Cette féminité est un nœud qui retient l'embryon dans sa poche de sang, l'amant dans son étreinte pour qu'il demeure, l'enfant petit qui a besoin, le fils adulte qui se perd et revient, le mort surpris dans sa profonde déliaison, et la possibilité de fuir, toujours.
Un corps qui se prête sans se donner, qui s'oppose ou qui, comme un col montagneux ouvre le chemin d'une vallée à l'autre où glisser.
Un corps Ile.
Les petites dames âgées qui veulent tout savoir de la généalogie des passants et des figures de la mort, sont bien de la même veine. Leur féminité est plus marquée par la fascination de la mort là où le corps a renoncé, un peu, au plaisir de l'amour sexué. Le mélange a changé de proportions, mais si par chance elle la font asseoir près d'elles, lui accrochant le bras de leurs mains noueuses, elles en viendront à lui demander quel homme l'accompagne dans la vie ?
S'il est à portée de regard, malheur, tout est dit en un instant : elle appartient au clan des femmes puissantes qui, discrètes, ont tout compris depuis l'âge de fer en Méditerranée, ou au peuple des filles insignifiantes qui se laisseront défigurer par la vie, marcheront petit à petit comme des hommes, les épaules tombantes, et qu'on regardera vieilles de dos en se disant « qu'est-ce qu'elle ressemble à son mari ».
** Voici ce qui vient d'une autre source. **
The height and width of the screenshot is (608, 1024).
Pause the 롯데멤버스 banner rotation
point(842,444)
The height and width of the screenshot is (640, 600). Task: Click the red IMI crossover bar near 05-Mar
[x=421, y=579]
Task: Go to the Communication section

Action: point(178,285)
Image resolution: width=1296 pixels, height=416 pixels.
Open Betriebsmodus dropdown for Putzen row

L'exil de sa grand-mère a ouvert le monde sur d'autres hommes à goûter, d'autres lieux où aimer, d'autres alcôves où accoucher, mais elle demeure sous le regard profondément ironique de cette femme initiatique.
Certaines vieilles dames en Corse aiment les gens beaux. Cela demeure important. Elles regardent les hommes, les femmes qui passent, et la beauté est un critère marquant, comme la richesse pour d'autres. Est-ce le fait d'une île ? La peur de l'atavisme qui évolue comme un incendie sous le vent ? La peur des tares ? La beauté est nouvelle, l'expression de gènes inconnus ; elle est santé, force, plaisir. Elle est convoitise, elle est le luxe et l'injuste. Aimer plus beau que soi et tenir serré cet amour ; être une femme puissante.
Certaines vieilles dames en Corse demeurent des petites filles curieuses, du sexe et de la mort. Après elles le déluge.